=== INPUT FOR THIS TASK ===
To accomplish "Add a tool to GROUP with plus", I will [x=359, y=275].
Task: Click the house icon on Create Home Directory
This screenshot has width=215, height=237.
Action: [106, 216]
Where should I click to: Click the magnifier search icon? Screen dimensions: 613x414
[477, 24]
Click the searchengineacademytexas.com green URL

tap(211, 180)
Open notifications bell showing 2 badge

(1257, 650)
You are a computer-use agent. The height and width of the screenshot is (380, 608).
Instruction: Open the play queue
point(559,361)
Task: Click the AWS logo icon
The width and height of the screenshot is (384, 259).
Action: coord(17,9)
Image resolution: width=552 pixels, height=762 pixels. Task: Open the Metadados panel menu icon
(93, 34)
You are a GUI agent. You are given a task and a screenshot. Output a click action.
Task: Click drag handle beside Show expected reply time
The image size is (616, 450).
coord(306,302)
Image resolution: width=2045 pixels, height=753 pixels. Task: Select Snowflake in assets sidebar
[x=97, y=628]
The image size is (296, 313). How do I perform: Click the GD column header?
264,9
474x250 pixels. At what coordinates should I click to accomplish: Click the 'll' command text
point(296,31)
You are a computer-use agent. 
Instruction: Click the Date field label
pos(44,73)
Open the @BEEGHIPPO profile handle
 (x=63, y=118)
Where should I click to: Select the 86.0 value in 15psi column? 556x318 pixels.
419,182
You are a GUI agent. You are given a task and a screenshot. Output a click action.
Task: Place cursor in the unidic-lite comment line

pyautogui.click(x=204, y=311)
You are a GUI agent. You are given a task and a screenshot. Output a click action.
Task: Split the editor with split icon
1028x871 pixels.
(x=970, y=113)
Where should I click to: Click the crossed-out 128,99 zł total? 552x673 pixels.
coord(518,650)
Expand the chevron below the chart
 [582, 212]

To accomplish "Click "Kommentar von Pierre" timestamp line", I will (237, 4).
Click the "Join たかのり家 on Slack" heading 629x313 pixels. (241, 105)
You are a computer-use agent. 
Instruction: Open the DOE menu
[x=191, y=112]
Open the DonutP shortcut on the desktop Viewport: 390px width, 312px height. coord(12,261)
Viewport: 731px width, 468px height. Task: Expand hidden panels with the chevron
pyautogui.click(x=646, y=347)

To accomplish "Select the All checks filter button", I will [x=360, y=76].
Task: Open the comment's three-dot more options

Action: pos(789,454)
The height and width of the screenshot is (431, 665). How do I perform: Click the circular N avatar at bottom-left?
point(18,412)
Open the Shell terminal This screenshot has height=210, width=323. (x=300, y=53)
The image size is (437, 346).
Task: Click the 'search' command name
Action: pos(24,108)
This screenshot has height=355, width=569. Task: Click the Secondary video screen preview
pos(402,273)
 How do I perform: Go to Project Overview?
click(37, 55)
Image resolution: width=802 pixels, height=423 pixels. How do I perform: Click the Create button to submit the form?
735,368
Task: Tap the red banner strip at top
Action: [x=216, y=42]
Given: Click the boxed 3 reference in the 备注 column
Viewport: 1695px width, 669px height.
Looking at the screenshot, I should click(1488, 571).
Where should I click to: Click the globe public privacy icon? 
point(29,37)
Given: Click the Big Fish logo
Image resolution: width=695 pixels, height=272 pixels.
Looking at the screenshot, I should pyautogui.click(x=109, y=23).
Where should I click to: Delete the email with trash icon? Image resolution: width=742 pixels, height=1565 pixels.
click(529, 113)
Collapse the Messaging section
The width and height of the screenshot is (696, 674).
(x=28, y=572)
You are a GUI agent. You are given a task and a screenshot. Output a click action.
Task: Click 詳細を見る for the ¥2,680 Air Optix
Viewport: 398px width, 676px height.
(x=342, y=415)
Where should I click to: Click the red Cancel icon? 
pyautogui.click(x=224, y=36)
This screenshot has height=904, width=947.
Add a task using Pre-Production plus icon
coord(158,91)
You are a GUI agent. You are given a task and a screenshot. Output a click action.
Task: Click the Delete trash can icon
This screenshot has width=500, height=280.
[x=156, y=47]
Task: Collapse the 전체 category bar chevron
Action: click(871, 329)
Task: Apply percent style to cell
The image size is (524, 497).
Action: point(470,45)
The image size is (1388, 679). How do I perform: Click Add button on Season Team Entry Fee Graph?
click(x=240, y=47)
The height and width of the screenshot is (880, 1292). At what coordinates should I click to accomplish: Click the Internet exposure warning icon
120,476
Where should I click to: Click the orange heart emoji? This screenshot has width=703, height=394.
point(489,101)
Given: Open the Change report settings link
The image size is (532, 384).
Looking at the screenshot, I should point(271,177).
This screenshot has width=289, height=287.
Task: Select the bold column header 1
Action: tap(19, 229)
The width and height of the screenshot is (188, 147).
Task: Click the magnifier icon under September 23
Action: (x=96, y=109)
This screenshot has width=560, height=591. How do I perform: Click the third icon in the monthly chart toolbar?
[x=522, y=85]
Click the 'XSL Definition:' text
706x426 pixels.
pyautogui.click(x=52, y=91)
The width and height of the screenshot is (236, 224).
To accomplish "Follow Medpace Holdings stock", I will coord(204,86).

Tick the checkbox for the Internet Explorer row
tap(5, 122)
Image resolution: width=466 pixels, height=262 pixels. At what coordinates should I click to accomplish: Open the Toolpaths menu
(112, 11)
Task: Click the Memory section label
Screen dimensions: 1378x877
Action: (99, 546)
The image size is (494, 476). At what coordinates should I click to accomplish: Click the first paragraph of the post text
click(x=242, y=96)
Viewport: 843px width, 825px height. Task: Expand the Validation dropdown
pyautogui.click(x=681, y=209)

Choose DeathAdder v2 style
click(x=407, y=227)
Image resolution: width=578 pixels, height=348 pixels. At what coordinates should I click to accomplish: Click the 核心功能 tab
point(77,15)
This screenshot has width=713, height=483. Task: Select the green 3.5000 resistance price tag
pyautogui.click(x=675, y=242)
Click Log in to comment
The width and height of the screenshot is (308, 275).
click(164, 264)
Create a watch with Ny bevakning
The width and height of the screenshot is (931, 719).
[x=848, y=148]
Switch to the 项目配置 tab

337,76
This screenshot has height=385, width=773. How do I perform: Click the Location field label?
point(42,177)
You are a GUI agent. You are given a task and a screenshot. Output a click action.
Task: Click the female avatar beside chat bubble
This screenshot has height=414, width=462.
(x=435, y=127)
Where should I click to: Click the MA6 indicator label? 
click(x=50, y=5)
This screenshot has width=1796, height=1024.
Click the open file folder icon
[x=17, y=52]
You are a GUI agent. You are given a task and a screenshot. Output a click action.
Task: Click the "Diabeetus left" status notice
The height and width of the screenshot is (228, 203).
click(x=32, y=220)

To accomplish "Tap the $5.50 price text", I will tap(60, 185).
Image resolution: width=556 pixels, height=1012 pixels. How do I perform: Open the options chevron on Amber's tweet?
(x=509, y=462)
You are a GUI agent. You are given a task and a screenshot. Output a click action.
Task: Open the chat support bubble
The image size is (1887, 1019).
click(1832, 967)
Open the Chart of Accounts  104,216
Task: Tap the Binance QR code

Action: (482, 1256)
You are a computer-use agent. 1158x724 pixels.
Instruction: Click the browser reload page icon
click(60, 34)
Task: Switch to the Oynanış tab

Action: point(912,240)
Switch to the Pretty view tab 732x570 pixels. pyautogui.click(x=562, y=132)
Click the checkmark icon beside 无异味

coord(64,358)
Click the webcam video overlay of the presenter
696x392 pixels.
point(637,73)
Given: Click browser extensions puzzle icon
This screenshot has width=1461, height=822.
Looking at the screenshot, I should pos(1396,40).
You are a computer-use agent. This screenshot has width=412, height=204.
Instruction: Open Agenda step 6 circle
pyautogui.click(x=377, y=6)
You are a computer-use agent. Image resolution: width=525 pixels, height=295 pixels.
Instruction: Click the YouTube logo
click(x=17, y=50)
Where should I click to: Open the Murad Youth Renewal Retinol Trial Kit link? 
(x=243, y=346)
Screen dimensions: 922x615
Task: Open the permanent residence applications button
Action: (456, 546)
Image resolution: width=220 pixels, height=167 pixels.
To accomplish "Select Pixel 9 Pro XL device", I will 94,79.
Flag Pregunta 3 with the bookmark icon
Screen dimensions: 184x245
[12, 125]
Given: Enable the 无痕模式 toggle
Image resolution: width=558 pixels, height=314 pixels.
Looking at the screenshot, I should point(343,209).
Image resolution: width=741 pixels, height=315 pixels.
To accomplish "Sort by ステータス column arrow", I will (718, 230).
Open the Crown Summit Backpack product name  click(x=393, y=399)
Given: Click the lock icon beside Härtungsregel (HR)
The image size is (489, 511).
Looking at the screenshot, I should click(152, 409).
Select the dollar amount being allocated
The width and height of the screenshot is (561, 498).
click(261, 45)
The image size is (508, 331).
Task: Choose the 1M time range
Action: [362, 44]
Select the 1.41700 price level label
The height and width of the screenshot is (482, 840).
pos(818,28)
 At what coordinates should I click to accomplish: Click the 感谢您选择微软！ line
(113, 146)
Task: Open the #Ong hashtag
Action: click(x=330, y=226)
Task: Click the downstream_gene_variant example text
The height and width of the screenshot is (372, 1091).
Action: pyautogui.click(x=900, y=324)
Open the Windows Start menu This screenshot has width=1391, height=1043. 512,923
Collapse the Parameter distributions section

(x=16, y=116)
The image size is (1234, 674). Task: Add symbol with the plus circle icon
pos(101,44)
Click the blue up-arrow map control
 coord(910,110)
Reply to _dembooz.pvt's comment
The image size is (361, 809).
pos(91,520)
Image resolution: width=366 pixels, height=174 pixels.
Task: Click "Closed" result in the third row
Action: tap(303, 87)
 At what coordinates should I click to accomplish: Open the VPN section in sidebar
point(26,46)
===
- [THE TASK]: Note which lines carry the word "computer" in the material, then copy each of them.

- [ANSWER SECTION]:
You are a computer-use agent. The height and width of the screenshot is (380, 608).
You are a computer-use agent. 
You are a computer-use agent. 
You are a computer-use agent. 1158x724 pixels.
You are a computer-use agent. This screenshot has width=412, height=204.
You are a computer-use agent. Image resolution: width=525 pixels, height=295 pixels.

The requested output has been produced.